What inflammaging actually is
Sprain an ankle and you know about it: the tissue swells, turns red, throbs. That response — acute inflammation — is the body doing exactly what it should, flooding the area with repair signals and immune cells before quietening down within days. Inflammaging is something altogether different. It is a chronic, sterile, low-grade inflammatory state that accumulates silently over years, generates no obvious swelling, and produces no single moment when you notice it has arrived.
A 2023 review in Nature established inflammaging as an endogenous driver of the ageing process — not a passive by-product of getting older but one of its active causes. Drivers can, in principle, be influenced; consequences cannot. That distinction is the reason this is worth understanding.
Four biological inputs feed the loop. Senescent cells — sometimes called 'zombie cells' — never fully die but keep transmitting distress signals in the form of SASP cytokines. Dysfunctional mitochondria leak molecular fragments called DAMPs that trigger the NLRP3 inflammasome and NF-κB, two key inflammatory switches. A gradually leakier gut wall lets bacterial LPS seep into systemic circulation. And an ageing immune system (immunosenescence) loses its ability to clear this accumulating debris. Each input sustains the others, so the loop becomes self-amplifying rather than self-limiting.
From the mid-40s onward, hormonal shifts and cumulative immune ageing accelerate all four inputs at once — which is why the energy cost of that background noise tends to become noticeable precisely in that decade.
The cellular mechanics of inflammation-driven fatigue
Persistent low energy that a good night's sleep barely touches — that is the hallmark most people in their 40s and 50s eventually describe. The science behind it is more specific than 'tiredness.'
When cytokines stay elevated for months or years, they force a metabolic switch inside cells. Instead of oxidative phosphorylation — the efficient process that extracts maximum energy from fuel — cells default to aerobic glycolysis: faster, but far more wasteful. Think of an engine running rich, burning through fuel while generating proportionally little usable power. Chronic inflammation simultaneously raises reactive oxygen species (ROS) and blunts insulin sensitivity, further shrinking how much energy the cell can actually deploy. The deficit is measurable at the biochemical level, not merely perceived.
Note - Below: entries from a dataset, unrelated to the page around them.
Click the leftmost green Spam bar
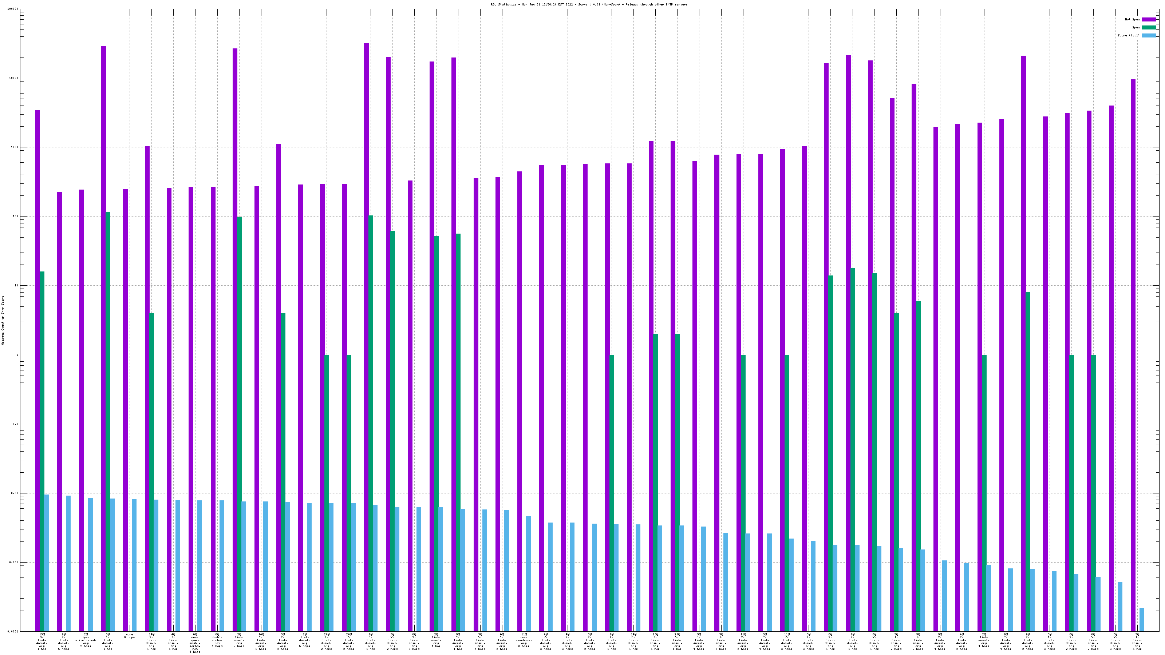Image resolution: width=1165 pixels, height=655 pixels. (x=42, y=451)
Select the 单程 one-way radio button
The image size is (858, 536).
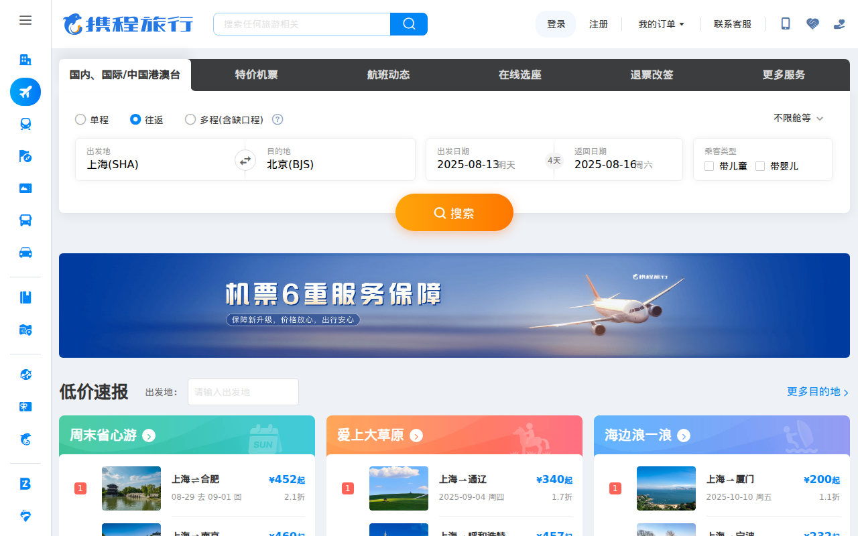coord(80,119)
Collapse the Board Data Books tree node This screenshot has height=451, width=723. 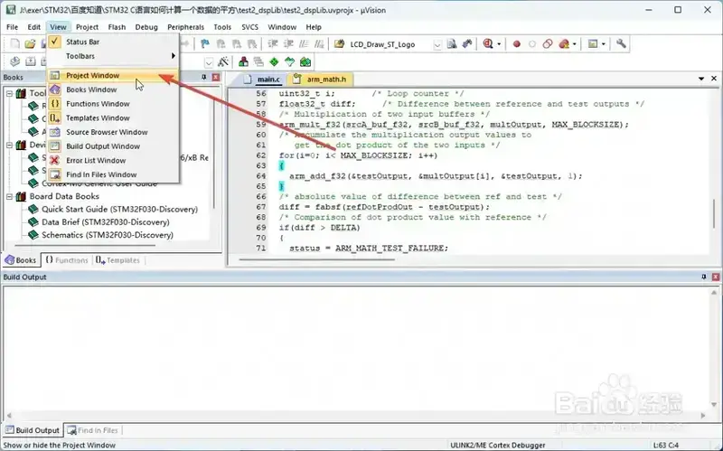[x=9, y=196]
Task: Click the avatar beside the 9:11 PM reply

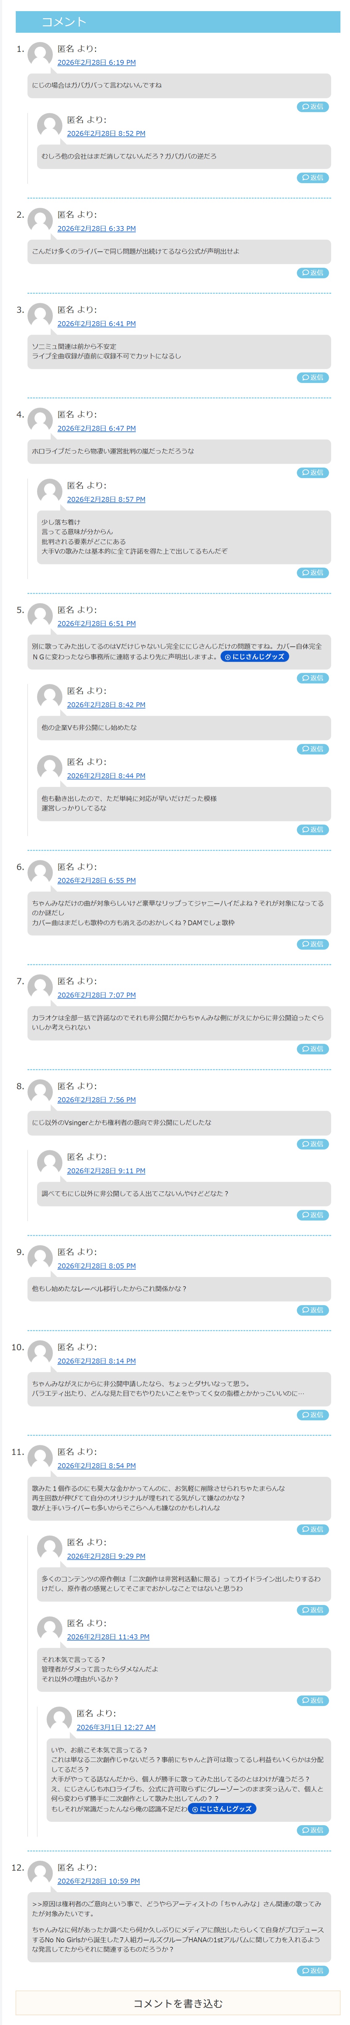Action: point(50,1163)
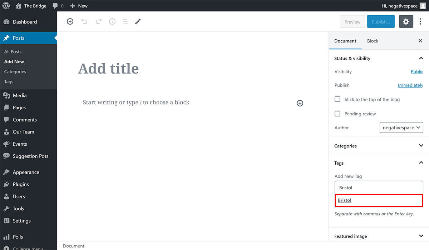
Task: Click the Immediately publish date link
Action: point(410,85)
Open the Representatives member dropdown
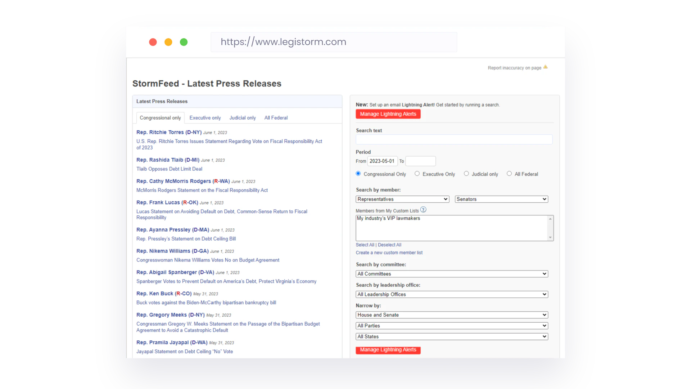 [x=402, y=199]
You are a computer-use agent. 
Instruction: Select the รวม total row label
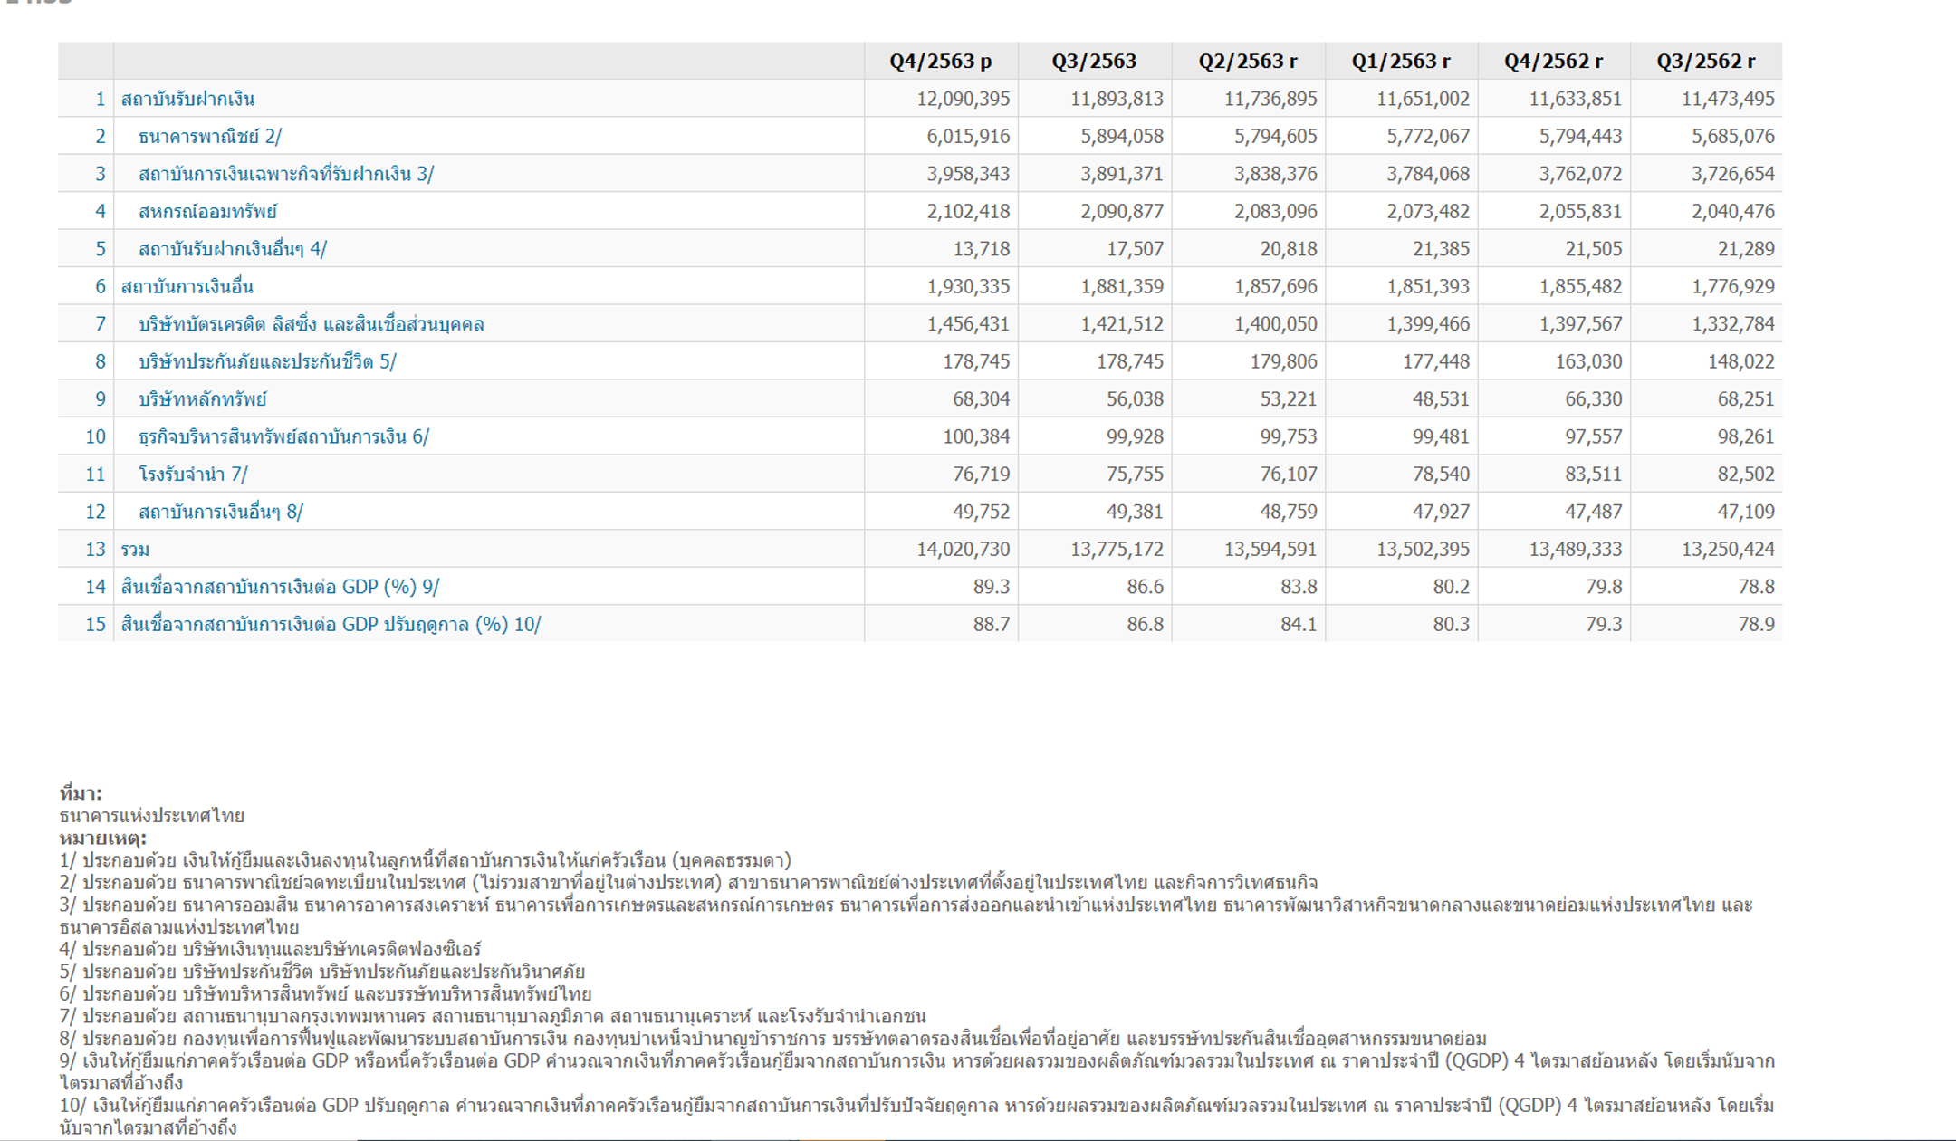click(x=135, y=550)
A second, parallel mechanism runs through the nervous system. Inflammatory cytokines disrupt dopamine circuitry, producing what researchers term 'sickness behaviour' — an evolutionarily conserved response that reduces motivation and activity during acute infection to conserve energy. Under chronic inflammation, that switch never fully turns off. The outcome is not low mood in a clinical sense but a sustained reduction in drive and stamina that mirrors the inflammatory state.
Prospective data sharpen the picture. A 2024 ScienceDirect study found that higher circulating CRP, IL-6, and TNF-α each independently predicted greater fatigue in older adults two to three years later — suggesting the burden accumulates rather than simply fluctuating day to day. The tiredness is physiological output, not a mood state.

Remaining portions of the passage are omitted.